Task brief:
In the data below, find every line that has the string "computer", and copy it.

Saved data entries:
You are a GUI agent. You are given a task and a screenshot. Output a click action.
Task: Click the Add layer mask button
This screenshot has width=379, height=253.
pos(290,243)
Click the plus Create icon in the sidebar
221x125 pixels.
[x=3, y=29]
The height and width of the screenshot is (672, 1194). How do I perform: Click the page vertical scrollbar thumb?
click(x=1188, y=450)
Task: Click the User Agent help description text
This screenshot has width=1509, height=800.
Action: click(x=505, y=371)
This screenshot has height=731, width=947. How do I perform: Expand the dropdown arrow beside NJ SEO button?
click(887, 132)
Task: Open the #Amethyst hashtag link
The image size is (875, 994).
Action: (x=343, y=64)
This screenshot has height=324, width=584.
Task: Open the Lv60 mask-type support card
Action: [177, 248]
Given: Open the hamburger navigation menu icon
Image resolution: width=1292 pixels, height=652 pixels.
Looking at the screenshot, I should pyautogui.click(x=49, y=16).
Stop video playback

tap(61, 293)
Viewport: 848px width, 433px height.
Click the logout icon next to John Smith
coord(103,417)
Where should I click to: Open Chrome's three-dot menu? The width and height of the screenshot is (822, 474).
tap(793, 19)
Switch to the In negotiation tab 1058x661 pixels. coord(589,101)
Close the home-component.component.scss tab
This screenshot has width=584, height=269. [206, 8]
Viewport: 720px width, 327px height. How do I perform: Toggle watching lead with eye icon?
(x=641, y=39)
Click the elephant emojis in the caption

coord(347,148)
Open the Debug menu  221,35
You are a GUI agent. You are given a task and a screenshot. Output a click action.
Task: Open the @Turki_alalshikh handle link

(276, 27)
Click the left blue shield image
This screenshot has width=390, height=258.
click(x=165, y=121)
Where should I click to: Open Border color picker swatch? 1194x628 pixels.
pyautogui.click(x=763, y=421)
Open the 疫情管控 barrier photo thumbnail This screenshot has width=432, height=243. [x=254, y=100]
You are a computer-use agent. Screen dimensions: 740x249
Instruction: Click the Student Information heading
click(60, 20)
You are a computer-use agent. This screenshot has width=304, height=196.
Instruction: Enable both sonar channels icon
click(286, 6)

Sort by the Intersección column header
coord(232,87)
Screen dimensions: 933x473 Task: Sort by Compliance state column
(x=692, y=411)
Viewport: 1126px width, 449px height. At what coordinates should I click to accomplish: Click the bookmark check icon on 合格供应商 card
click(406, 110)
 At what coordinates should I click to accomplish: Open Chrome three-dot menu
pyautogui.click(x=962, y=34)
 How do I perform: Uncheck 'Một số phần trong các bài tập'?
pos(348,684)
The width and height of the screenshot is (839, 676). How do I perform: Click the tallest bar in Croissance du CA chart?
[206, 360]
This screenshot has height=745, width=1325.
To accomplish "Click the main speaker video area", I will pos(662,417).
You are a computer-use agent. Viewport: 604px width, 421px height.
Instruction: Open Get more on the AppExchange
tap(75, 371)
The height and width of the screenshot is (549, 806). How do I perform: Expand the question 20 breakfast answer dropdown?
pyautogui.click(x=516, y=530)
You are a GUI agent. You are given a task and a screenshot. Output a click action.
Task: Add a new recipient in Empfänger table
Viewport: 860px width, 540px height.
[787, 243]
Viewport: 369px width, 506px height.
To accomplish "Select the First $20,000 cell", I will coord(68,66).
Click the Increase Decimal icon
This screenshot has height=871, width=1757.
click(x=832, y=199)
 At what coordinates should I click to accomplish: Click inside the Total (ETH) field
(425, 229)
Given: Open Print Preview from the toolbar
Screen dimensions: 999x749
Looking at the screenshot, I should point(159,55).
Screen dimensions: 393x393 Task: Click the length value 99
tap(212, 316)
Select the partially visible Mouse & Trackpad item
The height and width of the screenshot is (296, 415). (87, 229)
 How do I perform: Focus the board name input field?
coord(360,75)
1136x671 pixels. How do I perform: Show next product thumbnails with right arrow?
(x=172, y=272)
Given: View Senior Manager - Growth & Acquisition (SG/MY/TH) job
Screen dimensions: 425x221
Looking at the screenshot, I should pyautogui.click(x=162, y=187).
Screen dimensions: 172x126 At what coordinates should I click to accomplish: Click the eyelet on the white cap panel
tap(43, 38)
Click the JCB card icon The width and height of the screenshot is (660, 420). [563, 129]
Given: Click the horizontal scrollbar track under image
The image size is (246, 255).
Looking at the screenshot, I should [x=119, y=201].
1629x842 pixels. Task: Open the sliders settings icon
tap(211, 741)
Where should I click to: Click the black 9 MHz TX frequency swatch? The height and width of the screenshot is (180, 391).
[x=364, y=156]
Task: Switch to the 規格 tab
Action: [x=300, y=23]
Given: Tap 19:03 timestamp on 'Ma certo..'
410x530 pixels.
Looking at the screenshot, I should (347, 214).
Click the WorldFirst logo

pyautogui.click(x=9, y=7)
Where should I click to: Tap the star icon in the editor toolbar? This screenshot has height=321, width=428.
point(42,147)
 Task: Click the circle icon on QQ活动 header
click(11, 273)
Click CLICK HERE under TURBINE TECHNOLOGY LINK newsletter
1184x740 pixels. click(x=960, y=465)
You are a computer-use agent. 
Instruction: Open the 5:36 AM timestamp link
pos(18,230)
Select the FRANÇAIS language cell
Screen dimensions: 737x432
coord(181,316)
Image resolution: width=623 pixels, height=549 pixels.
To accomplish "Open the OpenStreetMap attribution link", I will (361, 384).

Answer to this problem:
You are a computer-use agent. Screen dimensions: 740x249
You are a computer-use agent. This screenshot has width=304, height=196.
You are a computer-use agent. Viewport: 604px width, 421px height.
You are a computer-use agent. 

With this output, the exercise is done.